How to find love in New York City? The first, and perhaps the most difficult task, is to actually identify what love means. The craving to be loved and possessed, to live out the decadent but dark fairy-tale romances that appear in fantasy or fiction, doesn’t cut it. Struggling to identify love between the Edward-and-Bella, Blair-and-Chuck, Stefan-and-Elena images that we are consistently fed via television is difficult. Simply listen to the radio; women are consistently disrespected in the lyrics. I’m no feminist and I’m guilty of dancing to “Sexy Bitch” and enjoying it. I know all the words to 3OH!3’s song “Don’t Trust Me,” which blares from Z100 or 92.3 when I wake up in the morning. I intellectually know that there’s a problem with lyrics that reflect an attitude that disrespects woman and totally objectifies and sexualizes them, but in my party mode, I rationalize it away. The problem occurs when the pressure of school, work, parents, friends and the media all combine to create an unhealthy cocktail where we determine that acquiring a boyfriend/ girlfriend and via that person, love and status, is worth the ultimate sacrifice on our part. By this I don’t reference any groom running from bride-wielding-ball-and-chains type of scenario, but rather the danger there is of entering into verbally, emotionally or God forbid, physically abusive relationships simply due to the desire to feel less alone within The City That Never Sleeps.

I recently read a fantastic book entitled Loose Girl: A Memoir of Promiscuity written by Kerry Cohen. She beautifully and movingly explains exactly how it can be that a woman desirous of being loved can become promiscuous, thinking to herself that the men she’s sleeping with care about her:

    What statistics can’t get at are the feelings of uncertainty and confusion that surround a young girl’s sexual behavior. They don’t get at how easy it is for a girl to use sex for attention. A boy once said to me, “Boys have to put forth real effort to get laid, while all you have to do is stand braless in the wind.” It’s true. What’s easier for a girl than to get noticed for her body? Using my sex appeal was default behavior. To not do so would have required more effort. Add to this the fact that I was desperate for attention- any attention-and men’s interest in my body was the easiest avenue to being noticed. Of course, I confused their base interest with love. I needed to believe it meant something. Don’t get me wrong. I don’t see myself as entirely innocent. My story is also about addiction. Addiction to power, to the attempt to control others through my body. It is about how desperate I was to feel loved, less alone, and how, misguided by all those cultural mixed messages, I tried to fill my need with male attention and sex. How, as with most addictions, I managed to push most everyone away, foiling my greatest intentions. And finally, how I learned to stop.

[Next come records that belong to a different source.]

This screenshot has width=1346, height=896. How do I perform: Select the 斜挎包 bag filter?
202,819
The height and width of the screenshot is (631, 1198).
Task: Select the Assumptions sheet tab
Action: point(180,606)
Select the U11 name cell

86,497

    ~Loose Girl by Kerry Cohen, page 3

One of the most disturbing things I noticed in college was the plethora of bright, talented and otherwise creative and attractive young women who themselves did not feel as though they were worth anything. Male attention, especially sexual, made them feel noticed and better about themselves. They would seek it out and enter into relationships in which they were dominated and controlled by their partner, often not realizing the extent to which this had happened. It was almost impossible for them to voluntarily extricate themselves from these emotionally abusive relationships because they loved simply in terms of need and the need to be needed or craved. And as Bill says in ‘Perks,’ we accept the love we think we deserve.

Love is a great, complex, complicated and grand adventure, but it is something which requires work and commitment in order to thrive. Anyone who hurts, disrespects or abuses his/her partner in any way is feeding into a false belief which they firmly espouse: namely, that they don’t deserve to be loved, respected or thought of as worthwhile. The reason I know this is because I was once such a girl.